Dal processo principale si era sviluppata negli anni scorsi una seconda vicenda, che vedeva coinvolti due medici del Policlinico, accusati inizialmente di omicidio colposo, che aveano avuto ruoli diversi tra il 2015 e il 2016: la dott. Arianna D’Angelo, ematologa, e il dott. Aldo Molica Colella, reumatologo (all’epoca era in servizio all'ospedale Papardo). Secondo l’ipotesi d’accusa iniziale, la dott. D’Angelo avrebbe omesso di diagnosticare la sindrome da Hiv, il dott. Molica Colella avrebbe prescritto una terapia che avrebbe peggiorato le condizioni della paziente.

A conclusione del processo però anche l'accusa, c'era per la Procura il pm Pietro Vinci, ha chiesto ai giudici l'assoluzione dei due sanitari. Assoluzione che è stata poi decisa in sentenza.

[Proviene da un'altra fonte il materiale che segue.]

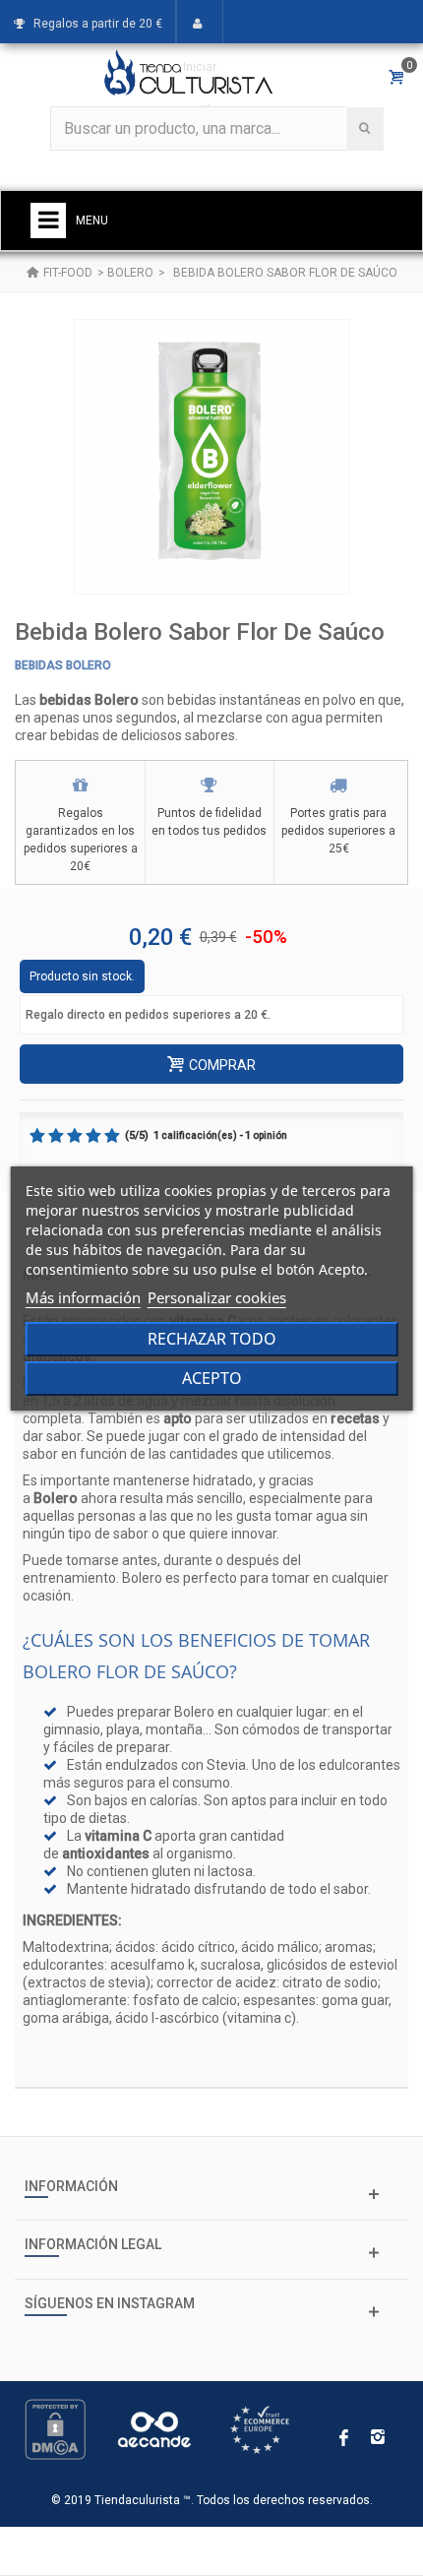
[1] (37, 1136)
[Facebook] (344, 2439)
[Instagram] (378, 2439)
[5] (112, 1136)
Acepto (212, 1378)
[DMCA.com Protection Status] (55, 2428)
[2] (56, 1136)
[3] (75, 1136)
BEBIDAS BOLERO (63, 665)
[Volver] (32, 273)
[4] (93, 1136)
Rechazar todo (212, 1339)
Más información (83, 1297)
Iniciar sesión (199, 88)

E ancora una volta la richiesta d'assoluzione per i due medici è stata sollecitata anche dai loro difensori, gli avvocati Nicoletta Milicia e Andrea Pruiti Ciarello, che sin dalle battute iniziali della vicenda avevano sostenuto la correttezza del comportamento dei due professionisti, anche in base alle linee giuda medico-scientifiche nel caso concreto. I familiari dell’avvocatessa morta nel 2017 si erano costituiti parte civile con gli avvocati Bonni Candido ed Elena Montalbano, che avevano ottenuto di far diventare parte come responsabili civili i due ospedali che ebbero in cura l’avvocatessa deceduta, ovvero il Policlinico e il Papardo, che sono stati rappresentati rispettivamente dall’Avvocatura dello Stato e dall’avvocato Sebastiano Fazio.

Una prima perizia disposta dal pm nel corso delle indagini aveva già scagionato i due medici, che invece erano stati chiamati in causa sul profilo delle responsabilità professionali da una consulenza disposta dal gip in sede di incidente probatorio.